[Supplied records — start]

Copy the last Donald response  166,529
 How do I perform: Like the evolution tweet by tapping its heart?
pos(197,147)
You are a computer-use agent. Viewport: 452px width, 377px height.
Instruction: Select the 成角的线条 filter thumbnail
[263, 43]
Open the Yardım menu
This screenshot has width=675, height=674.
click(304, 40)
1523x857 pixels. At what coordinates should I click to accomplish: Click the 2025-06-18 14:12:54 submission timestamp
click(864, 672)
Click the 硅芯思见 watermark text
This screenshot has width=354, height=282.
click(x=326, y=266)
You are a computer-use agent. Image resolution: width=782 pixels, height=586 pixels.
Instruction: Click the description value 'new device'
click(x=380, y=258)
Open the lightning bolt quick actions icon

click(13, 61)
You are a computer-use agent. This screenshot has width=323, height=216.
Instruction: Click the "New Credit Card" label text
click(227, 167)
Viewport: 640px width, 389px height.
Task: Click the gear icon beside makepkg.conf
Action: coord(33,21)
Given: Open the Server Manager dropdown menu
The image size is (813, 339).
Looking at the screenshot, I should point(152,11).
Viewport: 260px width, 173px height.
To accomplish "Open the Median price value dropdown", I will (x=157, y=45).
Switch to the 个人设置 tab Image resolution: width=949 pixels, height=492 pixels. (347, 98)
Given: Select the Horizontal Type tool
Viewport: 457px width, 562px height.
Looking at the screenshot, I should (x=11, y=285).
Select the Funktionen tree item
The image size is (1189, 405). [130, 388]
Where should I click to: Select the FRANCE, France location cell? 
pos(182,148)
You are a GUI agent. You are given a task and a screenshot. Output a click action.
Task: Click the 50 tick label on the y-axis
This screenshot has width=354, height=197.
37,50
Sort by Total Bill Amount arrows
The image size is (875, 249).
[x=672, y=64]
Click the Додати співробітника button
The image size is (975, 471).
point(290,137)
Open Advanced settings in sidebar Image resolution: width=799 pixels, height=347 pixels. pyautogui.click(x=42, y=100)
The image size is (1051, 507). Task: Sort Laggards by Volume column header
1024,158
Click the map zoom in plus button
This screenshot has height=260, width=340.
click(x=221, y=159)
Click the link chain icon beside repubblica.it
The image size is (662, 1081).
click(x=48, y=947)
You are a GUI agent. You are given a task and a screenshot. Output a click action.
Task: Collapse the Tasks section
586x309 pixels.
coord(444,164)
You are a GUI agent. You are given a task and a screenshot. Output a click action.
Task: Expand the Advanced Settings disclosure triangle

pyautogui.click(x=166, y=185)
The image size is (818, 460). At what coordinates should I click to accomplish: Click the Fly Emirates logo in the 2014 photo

[Supplied records — finish]

* [Task details]: Among the records, find all lines that include the string "dropdown" and return them.

* [Answer box]:
Given: Open the Server Manager dropdown menu
To accomplish "Open the Median price value dropdown", I will (x=157, y=45).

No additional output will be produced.